**Problem**
Transcribe all of the listing exactly.
Entries provided: Begin
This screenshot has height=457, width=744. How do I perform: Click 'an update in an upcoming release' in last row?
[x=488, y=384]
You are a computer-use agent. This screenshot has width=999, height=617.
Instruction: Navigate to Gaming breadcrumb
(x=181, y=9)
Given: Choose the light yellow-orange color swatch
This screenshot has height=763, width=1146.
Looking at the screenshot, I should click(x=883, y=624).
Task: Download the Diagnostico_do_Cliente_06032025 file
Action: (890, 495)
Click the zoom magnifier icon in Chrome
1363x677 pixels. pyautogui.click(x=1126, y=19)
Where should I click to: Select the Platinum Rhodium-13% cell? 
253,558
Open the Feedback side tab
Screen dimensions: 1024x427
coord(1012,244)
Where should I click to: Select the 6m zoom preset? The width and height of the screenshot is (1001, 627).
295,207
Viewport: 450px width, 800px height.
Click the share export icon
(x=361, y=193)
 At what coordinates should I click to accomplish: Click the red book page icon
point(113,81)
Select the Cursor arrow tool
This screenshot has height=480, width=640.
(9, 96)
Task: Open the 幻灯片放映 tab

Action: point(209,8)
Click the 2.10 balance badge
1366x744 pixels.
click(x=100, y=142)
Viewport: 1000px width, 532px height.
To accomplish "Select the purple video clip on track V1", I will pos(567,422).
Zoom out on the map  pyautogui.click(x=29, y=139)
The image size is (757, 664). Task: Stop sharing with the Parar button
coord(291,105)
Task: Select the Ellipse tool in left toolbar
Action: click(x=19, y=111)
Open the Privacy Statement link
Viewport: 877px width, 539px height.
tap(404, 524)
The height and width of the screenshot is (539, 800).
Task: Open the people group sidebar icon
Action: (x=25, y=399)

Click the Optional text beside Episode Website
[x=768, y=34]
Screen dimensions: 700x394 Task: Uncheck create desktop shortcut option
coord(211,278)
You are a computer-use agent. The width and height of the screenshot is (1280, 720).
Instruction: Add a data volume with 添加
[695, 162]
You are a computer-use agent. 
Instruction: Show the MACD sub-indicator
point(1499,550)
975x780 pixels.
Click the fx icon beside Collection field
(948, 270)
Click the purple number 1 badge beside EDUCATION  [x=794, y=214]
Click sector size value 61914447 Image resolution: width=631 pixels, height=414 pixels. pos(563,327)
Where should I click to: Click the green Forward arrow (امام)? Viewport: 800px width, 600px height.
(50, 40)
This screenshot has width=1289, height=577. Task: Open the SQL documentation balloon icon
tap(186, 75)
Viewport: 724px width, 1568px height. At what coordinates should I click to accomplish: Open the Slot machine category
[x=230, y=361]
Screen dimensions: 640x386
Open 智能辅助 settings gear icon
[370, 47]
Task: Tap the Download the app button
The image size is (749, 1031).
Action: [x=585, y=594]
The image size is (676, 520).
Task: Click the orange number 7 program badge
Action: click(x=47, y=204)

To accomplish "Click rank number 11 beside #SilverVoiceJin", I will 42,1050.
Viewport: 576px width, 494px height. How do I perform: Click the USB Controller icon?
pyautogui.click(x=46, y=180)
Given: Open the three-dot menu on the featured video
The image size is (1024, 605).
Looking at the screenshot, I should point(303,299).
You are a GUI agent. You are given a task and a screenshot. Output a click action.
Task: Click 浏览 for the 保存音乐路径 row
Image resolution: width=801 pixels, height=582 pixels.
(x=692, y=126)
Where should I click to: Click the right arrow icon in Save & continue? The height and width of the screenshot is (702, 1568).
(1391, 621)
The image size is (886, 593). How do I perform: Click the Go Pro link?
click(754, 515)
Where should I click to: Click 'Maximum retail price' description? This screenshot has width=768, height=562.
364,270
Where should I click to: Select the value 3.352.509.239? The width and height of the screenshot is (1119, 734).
Entries provided: End
**Problem solution**
This screenshot has height=457, width=744. How do I perform: Click 'an update in an upcoming release' in last row?
[x=488, y=384]
You are a computer-use agent. This screenshot has width=999, height=617.
Instruction: Navigate to Gaming breadcrumb
(x=181, y=9)
Given: Choose the light yellow-orange color swatch
This screenshot has height=763, width=1146.
Looking at the screenshot, I should click(x=883, y=624).
Task: Download the Diagnostico_do_Cliente_06032025 file
Action: (890, 495)
Click the zoom magnifier icon in Chrome
1363x677 pixels. pyautogui.click(x=1126, y=19)
Where should I click to: Select the Platinum Rhodium-13% cell? 
253,558
Open the Feedback side tab
Screen dimensions: 1024x427
coord(1012,244)
Where should I click to: Select the 6m zoom preset? The width and height of the screenshot is (1001, 627).
295,207
Viewport: 450px width, 800px height.
Click the share export icon
(x=361, y=193)
 At what coordinates should I click to accomplish: Click the red book page icon
point(113,81)
Select the Cursor arrow tool
This screenshot has height=480, width=640.
(9, 96)
Task: Open the 幻灯片放映 tab

Action: point(209,8)
Click the 2.10 balance badge
1366x744 pixels.
click(x=100, y=142)
Viewport: 1000px width, 532px height.
To accomplish "Select the purple video clip on track V1", I will pos(567,422).
Zoom out on the map  pyautogui.click(x=29, y=139)
The image size is (757, 664). Task: Stop sharing with the Parar button
coord(291,105)
Task: Select the Ellipse tool in left toolbar
Action: click(x=19, y=111)
Open the Privacy Statement link
Viewport: 877px width, 539px height.
tap(404, 524)
The height and width of the screenshot is (539, 800).
Task: Open the people group sidebar icon
Action: (x=25, y=399)

Click the Optional text beside Episode Website
[x=768, y=34]
Screen dimensions: 700x394 Task: Uncheck create desktop shortcut option
coord(211,278)
You are a computer-use agent. The width and height of the screenshot is (1280, 720).
Instruction: Add a data volume with 添加
[695, 162]
You are a computer-use agent. 
Instruction: Show the MACD sub-indicator
point(1499,550)
975x780 pixels.
Click the fx icon beside Collection field
(948, 270)
Click the purple number 1 badge beside EDUCATION  [x=794, y=214]
Click sector size value 61914447 Image resolution: width=631 pixels, height=414 pixels. pos(563,327)
Where should I click to: Click the green Forward arrow (امام)? Viewport: 800px width, 600px height.
(50, 40)
This screenshot has width=1289, height=577. Task: Open the SQL documentation balloon icon
tap(186, 75)
Viewport: 724px width, 1568px height. At what coordinates should I click to accomplish: Open the Slot machine category
[x=230, y=361]
Screen dimensions: 640x386
Open 智能辅助 settings gear icon
[370, 47]
Task: Tap the Download the app button
The image size is (749, 1031).
Action: [x=585, y=594]
The image size is (676, 520).
Task: Click the orange number 7 program badge
Action: click(x=47, y=204)

To accomplish "Click rank number 11 beside #SilverVoiceJin", I will 42,1050.
Viewport: 576px width, 494px height. How do I perform: Click the USB Controller icon?
pyautogui.click(x=46, y=180)
Given: Open the three-dot menu on the featured video
The image size is (1024, 605).
Looking at the screenshot, I should point(303,299).
You are a GUI agent. You are given a task and a screenshot. Output a click action.
Task: Click 浏览 for the 保存音乐路径 row
Image resolution: width=801 pixels, height=582 pixels.
(x=692, y=126)
Where should I click to: Click the right arrow icon in Save & continue? The height and width of the screenshot is (702, 1568).
(1391, 621)
The image size is (886, 593). How do I perform: Click the Go Pro link?
click(754, 515)
Where should I click to: Click 'Maximum retail price' description? This screenshot has width=768, height=562.
364,270
Where should I click to: Select the value 3.352.509.239? The width and height of the screenshot is (1119, 734).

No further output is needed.